### Short task
Render the data from its first line through the line containing "snap to grid is located at coordinates (445, 51).", including both, as a Markdown table with the columns Row and Line. Leave out blank lines.

### Records supplied
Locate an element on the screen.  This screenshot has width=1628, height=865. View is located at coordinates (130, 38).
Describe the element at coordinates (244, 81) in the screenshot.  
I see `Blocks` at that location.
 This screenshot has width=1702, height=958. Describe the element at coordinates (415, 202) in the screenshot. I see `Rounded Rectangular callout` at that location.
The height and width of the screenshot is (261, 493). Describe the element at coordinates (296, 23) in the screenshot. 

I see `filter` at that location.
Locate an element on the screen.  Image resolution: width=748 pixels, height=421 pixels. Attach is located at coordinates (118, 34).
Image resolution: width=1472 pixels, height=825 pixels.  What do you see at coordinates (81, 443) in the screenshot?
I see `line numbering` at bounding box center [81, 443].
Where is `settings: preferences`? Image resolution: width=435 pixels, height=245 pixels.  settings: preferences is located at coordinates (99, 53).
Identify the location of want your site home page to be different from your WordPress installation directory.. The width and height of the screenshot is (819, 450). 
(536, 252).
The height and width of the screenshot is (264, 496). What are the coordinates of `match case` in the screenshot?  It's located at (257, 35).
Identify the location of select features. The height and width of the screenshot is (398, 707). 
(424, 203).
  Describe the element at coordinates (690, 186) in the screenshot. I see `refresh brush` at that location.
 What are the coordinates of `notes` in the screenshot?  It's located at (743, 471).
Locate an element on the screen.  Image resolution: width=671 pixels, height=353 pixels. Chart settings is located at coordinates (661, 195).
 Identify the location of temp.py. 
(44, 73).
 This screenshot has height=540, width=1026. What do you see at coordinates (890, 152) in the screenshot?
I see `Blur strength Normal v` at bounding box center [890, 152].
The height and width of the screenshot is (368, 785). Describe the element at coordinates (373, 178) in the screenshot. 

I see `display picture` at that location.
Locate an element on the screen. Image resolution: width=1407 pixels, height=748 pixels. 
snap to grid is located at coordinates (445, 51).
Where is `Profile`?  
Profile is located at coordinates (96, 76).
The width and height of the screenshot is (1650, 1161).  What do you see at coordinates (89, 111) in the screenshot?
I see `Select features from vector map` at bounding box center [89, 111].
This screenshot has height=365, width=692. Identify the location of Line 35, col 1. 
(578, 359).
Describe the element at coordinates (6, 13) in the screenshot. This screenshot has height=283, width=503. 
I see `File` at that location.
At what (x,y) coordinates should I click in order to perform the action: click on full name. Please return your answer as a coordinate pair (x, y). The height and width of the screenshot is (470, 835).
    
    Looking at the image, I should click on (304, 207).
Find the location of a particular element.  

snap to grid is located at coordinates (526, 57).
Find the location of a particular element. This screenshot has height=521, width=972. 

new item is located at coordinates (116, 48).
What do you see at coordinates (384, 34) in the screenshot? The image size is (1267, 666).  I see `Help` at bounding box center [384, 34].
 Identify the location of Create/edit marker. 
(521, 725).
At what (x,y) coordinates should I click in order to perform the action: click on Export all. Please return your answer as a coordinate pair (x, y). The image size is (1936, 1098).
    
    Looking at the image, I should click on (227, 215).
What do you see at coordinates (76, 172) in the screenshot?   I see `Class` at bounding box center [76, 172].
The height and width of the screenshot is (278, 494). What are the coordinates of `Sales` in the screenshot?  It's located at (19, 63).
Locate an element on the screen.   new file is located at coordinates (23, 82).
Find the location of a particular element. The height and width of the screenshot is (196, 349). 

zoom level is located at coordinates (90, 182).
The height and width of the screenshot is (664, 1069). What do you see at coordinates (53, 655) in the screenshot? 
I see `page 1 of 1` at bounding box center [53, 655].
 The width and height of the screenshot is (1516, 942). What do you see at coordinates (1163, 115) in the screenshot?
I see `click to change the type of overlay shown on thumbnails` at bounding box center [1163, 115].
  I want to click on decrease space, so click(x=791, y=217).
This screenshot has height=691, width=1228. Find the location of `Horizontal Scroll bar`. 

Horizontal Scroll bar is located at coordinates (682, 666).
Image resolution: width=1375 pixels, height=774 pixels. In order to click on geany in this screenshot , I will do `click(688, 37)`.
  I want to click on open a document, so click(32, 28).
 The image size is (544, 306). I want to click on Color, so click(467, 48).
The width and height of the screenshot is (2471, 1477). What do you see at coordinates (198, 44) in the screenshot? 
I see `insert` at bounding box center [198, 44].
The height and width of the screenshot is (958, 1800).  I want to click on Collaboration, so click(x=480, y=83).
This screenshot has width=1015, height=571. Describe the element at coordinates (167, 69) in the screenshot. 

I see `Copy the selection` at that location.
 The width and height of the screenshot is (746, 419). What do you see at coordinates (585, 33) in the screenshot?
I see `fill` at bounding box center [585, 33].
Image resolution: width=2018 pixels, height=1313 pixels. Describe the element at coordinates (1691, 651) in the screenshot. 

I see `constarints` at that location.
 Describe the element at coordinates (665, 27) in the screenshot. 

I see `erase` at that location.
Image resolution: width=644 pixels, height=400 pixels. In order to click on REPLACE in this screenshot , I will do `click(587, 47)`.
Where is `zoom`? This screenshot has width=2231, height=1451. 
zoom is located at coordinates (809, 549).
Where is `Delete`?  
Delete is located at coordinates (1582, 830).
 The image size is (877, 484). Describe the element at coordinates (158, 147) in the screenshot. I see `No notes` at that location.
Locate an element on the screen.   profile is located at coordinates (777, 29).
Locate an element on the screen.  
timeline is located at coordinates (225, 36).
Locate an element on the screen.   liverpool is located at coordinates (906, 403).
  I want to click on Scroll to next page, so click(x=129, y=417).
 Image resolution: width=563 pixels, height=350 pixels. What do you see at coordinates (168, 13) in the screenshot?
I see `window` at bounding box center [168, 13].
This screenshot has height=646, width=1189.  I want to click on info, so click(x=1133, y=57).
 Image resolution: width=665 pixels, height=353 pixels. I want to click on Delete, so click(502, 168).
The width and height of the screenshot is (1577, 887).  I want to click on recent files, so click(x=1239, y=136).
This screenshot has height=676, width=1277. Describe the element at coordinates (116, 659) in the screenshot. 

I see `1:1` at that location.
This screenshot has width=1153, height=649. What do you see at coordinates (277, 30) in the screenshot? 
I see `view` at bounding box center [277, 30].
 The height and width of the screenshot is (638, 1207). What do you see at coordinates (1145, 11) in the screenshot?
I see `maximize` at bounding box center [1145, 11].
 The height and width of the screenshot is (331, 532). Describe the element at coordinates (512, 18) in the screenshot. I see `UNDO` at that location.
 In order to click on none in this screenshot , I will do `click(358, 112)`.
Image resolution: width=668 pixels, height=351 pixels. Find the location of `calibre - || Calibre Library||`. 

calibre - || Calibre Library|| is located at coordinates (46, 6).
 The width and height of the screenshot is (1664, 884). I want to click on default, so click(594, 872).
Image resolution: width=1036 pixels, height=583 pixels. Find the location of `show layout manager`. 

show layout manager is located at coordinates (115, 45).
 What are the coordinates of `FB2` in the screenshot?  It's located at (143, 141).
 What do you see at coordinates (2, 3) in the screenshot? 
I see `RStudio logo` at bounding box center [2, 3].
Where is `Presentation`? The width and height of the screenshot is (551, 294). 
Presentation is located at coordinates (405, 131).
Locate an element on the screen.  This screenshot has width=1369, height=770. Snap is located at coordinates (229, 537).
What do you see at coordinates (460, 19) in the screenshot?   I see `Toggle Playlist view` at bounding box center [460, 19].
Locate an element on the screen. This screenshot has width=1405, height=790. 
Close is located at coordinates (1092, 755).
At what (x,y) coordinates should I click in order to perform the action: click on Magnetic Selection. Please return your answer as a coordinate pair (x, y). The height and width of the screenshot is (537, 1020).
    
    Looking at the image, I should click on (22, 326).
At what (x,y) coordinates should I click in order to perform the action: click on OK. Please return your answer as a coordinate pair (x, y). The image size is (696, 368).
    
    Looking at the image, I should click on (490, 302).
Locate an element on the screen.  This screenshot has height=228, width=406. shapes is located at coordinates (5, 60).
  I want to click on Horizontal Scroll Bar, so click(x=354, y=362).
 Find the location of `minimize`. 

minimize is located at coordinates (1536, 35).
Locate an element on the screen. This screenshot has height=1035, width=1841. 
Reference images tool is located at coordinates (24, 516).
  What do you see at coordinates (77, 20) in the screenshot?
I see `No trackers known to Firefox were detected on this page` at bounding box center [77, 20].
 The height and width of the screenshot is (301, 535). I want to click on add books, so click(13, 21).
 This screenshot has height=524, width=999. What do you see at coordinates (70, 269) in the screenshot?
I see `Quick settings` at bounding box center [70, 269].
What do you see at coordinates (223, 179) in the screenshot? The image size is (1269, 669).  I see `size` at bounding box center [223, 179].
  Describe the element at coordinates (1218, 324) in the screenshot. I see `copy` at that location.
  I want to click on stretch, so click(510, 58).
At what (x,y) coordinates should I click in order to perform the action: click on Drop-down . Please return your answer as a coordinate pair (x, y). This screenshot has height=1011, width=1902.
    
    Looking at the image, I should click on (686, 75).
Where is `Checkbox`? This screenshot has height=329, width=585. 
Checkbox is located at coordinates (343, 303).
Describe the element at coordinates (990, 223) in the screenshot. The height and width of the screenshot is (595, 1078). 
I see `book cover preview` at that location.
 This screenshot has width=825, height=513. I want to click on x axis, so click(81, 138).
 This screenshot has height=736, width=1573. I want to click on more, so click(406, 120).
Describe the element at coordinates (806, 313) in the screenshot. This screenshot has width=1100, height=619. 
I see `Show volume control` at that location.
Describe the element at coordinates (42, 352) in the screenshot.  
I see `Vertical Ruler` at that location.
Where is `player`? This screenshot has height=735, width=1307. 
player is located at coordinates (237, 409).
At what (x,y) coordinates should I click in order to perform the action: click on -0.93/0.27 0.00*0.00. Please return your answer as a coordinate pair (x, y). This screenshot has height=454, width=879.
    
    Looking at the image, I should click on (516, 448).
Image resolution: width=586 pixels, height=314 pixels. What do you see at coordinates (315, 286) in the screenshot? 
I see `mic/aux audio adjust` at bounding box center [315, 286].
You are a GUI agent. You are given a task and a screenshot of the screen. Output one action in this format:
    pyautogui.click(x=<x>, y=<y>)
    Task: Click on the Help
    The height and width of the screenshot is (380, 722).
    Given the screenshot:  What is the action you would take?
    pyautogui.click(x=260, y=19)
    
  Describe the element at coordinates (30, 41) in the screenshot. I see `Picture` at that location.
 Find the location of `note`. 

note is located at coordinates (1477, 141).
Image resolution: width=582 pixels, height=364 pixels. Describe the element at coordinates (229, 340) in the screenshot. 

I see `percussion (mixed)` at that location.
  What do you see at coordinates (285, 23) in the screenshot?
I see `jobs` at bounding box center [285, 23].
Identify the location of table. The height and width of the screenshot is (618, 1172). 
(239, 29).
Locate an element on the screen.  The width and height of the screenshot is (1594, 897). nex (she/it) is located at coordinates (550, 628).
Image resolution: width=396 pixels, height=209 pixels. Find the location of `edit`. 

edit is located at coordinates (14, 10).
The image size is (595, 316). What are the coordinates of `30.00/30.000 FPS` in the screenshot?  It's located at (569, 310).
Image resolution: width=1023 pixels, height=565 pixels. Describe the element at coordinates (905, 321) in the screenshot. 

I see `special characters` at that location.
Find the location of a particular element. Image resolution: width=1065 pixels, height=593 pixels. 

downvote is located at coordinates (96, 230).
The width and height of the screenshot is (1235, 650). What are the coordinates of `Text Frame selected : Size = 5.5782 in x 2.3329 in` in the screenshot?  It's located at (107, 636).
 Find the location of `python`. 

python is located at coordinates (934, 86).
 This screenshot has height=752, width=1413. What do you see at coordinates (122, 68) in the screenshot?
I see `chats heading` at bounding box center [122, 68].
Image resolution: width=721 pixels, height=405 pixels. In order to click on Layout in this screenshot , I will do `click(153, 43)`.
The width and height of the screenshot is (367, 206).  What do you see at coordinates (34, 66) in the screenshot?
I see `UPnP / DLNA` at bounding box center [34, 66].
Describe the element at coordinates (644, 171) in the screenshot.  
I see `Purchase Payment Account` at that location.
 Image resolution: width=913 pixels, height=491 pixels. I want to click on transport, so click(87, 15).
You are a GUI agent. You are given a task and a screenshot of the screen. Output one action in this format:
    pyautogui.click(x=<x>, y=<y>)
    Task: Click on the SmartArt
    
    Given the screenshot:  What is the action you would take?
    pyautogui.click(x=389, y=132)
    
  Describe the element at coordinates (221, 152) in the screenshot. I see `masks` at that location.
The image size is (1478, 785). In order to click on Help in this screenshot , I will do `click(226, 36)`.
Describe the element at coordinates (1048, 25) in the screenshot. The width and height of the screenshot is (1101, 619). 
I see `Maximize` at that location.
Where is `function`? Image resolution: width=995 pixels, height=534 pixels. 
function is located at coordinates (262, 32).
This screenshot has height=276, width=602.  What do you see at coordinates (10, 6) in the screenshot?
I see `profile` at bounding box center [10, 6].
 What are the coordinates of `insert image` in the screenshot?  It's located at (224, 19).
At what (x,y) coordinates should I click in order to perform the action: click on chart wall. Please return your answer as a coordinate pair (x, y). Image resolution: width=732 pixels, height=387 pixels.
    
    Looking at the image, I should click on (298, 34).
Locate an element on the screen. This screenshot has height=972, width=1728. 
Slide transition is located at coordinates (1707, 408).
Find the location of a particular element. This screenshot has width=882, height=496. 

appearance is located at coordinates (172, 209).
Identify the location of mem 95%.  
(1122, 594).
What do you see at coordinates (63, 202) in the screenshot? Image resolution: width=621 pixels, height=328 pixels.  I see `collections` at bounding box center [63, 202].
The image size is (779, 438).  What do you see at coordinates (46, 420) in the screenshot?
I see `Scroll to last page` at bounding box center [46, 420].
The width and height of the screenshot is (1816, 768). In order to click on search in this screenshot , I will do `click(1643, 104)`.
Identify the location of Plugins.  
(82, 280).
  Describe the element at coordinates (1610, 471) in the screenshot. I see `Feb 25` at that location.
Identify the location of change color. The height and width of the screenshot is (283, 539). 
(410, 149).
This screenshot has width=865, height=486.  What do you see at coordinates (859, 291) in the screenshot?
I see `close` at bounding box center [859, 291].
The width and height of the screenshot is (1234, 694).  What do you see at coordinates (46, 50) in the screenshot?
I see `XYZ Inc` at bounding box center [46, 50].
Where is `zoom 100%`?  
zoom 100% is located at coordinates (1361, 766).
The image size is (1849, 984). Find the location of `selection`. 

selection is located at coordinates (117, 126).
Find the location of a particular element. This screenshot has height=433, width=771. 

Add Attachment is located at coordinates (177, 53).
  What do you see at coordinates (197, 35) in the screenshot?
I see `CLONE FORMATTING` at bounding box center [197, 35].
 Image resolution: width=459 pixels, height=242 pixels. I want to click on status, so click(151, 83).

### Final result
| Row | Line |
|---|---|
| 1 | Locate an element on the screen.  This screenshot has width=1628, height=865. View is located at coordinates (130, 38). |
| 2 | Describe the element at coordinates (244, 81) in the screenshot.   |
| 3 | I see `Blocks` at that location. |
| 4 |  This screenshot has width=1702, height=958. Describe the element at coordinates (415, 202) in the screenshot. I see `Rounded Rectangular callout` at that location. |
| 5 | The height and width of the screenshot is (261, 493). Describe the element at coordinates (296, 23) in the screenshot.  |
| 6 | I see `filter` at that location. |
| 7 | Locate an element on the screen.  Image resolution: width=748 pixels, height=421 pixels. Attach is located at coordinates (118, 34). |
| 8 | Image resolution: width=1472 pixels, height=825 pixels.  What do you see at coordinates (81, 443) in the screenshot? |
| 9 | I see `line numbering` at bounding box center [81, 443]. |
| 10 | Where is `settings: preferences`? Image resolution: width=435 pixels, height=245 pixels.  settings: preferences is located at coordinates (99, 53). |
| 11 | Identify the location of want your site home page to be different from your WordPress installation directory.. The width and height of the screenshot is (819, 450).  |
| 12 | (536, 252). |
| 13 | The height and width of the screenshot is (264, 496). What are the coordinates of `match case` in the screenshot?  It's located at (257, 35). |
| 14 | Identify the location of select features. The height and width of the screenshot is (398, 707).  |
| 15 | (424, 203). |
| 16 |   Describe the element at coordinates (690, 186) in the screenshot. I see `refresh brush` at that location. |
| 17 |  What are the coordinates of `notes` in the screenshot?  It's located at (743, 471). |
| 18 | Locate an element on the screen.  Image resolution: width=671 pixels, height=353 pixels. Chart settings is located at coordinates (661, 195). |
| 19 |  Identify the location of temp.py.  |
| 20 | (44, 73). |
| 21 |  This screenshot has height=540, width=1026. What do you see at coordinates (890, 152) in the screenshot? |
| 22 | I see `Blur strength Normal v` at bounding box center [890, 152]. |
| 23 | The height and width of the screenshot is (368, 785). Describe the element at coordinates (373, 178) in the screenshot.  |
| 24 | I see `display picture` at that location. |
| 25 | Locate an element on the screen. Image resolution: width=1407 pixels, height=748 pixels.  |
| 26 | snap to grid is located at coordinates (445, 51). |